**Exercises**
(a) In the passage on RAID drives, how many drives does RAID-5 require?
(b) Continue the passage on RAID drives from its final sentence.

Higher-capacity, low-profile (1-inch-high) drives will soon be arriving. These new drives will be double the capacity (146GB) of the largest 1-inch-high drive on the market today (73GB). The use of striped-parity arrays such as RAID-5 with high-capacity drives and/or with large stripe widths (high drive numbers) presents issues with regard to providing continuous performance, both from an availability and performance standpoint.

The advent of drives with individual capacities above 100GB will mean a migration away from RAID-5 implementations to RAID-1+0 implementations in order to maintain current levels of (striped-parity array) availability, increase current levels of performance and decrease current hardware acquisition cost levels. This article compares the availability, performance and cost characteristics of 36GB-4 drivestriped parity (RAID-5) to 146GB-drive mirrored arrays.

Raid Level Comparison

In RAID configurations, drives are arranged into striped or mirrored array groups. RAID levels vary according to how they lay Out data, handle redundancy, and by how many drives they require.

RAID-1 (JBOD mirroring): Requires drives in pairs for mirroring. Files reside on separate disks, and two copies of the data are kept, one copy per disk.

RAID-5 (striped parity): Requires three or more drives. Data and parity are rotated such that they are distributed evenly across all disks in the array.

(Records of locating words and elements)
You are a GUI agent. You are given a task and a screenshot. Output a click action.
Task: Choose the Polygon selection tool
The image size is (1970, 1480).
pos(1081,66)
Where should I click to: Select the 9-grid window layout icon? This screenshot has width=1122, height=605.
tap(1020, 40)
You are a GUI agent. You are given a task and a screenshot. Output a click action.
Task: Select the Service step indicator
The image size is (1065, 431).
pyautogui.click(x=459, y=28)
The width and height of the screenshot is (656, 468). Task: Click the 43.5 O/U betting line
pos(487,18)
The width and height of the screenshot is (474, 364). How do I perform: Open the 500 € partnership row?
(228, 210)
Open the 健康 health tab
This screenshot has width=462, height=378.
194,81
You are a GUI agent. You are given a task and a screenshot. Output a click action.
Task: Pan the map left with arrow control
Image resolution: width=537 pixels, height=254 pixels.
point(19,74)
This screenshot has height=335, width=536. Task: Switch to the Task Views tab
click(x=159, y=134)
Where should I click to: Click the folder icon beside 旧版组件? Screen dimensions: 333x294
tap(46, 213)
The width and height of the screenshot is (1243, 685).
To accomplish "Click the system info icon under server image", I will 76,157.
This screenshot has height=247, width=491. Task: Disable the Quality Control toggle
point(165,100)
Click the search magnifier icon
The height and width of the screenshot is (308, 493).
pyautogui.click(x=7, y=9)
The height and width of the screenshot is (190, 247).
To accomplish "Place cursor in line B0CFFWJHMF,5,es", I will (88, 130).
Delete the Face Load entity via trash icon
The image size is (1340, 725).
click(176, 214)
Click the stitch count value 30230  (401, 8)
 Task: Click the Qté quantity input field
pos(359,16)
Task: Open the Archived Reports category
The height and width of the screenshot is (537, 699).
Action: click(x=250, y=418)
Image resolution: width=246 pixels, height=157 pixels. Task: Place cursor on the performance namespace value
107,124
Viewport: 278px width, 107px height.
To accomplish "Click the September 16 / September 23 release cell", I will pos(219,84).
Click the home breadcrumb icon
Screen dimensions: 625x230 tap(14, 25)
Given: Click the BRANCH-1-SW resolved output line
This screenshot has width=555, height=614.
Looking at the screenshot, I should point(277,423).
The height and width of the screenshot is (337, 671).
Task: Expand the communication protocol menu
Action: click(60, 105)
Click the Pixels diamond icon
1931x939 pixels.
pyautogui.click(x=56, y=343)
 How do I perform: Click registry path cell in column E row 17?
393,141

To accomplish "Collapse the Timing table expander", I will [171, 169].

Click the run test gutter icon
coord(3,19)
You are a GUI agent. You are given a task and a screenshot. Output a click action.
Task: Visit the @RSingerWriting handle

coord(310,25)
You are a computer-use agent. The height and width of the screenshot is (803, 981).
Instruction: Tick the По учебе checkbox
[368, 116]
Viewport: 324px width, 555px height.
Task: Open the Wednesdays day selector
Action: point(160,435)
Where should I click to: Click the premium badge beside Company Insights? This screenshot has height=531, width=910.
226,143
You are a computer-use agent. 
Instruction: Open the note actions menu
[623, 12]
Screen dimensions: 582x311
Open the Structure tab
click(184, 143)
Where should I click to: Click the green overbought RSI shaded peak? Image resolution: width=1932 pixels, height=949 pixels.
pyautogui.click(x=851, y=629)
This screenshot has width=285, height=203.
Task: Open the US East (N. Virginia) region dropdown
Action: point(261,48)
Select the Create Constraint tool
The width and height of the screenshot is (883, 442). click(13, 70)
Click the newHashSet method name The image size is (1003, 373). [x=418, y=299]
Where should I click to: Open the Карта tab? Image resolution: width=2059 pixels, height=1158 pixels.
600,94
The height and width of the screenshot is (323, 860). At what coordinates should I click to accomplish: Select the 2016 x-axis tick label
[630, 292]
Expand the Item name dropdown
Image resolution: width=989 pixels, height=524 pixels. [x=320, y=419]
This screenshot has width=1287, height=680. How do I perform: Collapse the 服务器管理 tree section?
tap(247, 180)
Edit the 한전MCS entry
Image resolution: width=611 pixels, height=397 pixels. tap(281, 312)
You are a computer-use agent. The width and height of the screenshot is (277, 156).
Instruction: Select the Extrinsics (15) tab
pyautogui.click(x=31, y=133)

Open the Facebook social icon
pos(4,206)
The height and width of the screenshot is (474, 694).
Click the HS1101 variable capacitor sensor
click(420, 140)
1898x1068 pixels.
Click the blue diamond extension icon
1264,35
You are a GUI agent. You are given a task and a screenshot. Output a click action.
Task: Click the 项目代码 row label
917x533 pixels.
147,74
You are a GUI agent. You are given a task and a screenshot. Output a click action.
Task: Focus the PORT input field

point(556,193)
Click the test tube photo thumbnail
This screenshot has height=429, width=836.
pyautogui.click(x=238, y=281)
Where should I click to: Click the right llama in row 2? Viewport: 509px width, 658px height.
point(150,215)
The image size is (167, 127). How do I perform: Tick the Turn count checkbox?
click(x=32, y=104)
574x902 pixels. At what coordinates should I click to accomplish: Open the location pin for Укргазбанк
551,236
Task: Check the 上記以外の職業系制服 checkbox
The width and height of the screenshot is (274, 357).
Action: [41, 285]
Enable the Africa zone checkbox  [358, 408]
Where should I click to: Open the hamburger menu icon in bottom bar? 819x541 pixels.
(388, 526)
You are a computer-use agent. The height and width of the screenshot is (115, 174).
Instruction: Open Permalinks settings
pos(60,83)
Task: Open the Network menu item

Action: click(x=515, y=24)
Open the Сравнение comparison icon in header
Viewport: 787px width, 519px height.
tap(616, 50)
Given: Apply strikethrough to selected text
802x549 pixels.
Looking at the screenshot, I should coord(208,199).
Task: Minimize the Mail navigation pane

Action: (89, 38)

**Results for the exercise**
(a) Three or more drives.

(b)
RAID-1+0 (mirrored striping): Requires three or more drives. Data is striped and mirrored on adjacent drives in the array.

Data Availability Comparison

RAID levels vary by the way they handle data redundancy, which is the method used to provide data availability.

RAID-1 (JBOD mirroring): If one disk in the mirror fails, no data is lost; however, simultaneous loss of both mirrored disks results in data loss.

RAID-5 (striped parity): A single disk failure does not result in data loss; however, if a second disk fails before replacement of the first failed drive and prior to stripe reconstruction, all the data in the stripe is lost.

RAID-1+0 (mirrored striping): Losing one drive does not cause data loss. Losing any two adjacent drives causes data loss. Losing any two non-adjacent drives does not cause data loss.

Performance Comparison

RAID levels vary by the way they handle data movement, which is the method employed to retrieve and store data. RAID levels perform latency-driven tasks well while others perform band-width-driven tasks well.

RAID-1 (JBOD mirroring): Each file has to be written twice, once to each disk in the mirror. Caching RAID controllers help by requiring only one write from the host (but they still must perform two writes to the disks). Read performance is enhanced because the RAID controller can read from either disk in the mirror, so if one disk is busy, the data can be retrieved from its mirrored counterpart.

JBOD mirroring is generally used with randomly-accessed small files, generally, those under 8KB in size. It is also used for mirroring host operating systems and/or host applications because, although they are large in size, they are infrequently accessed or updated. JBOD mirroring is particularly well suited for highly random write-heavy workloads because, since there is no parity generation required, response time is kept low.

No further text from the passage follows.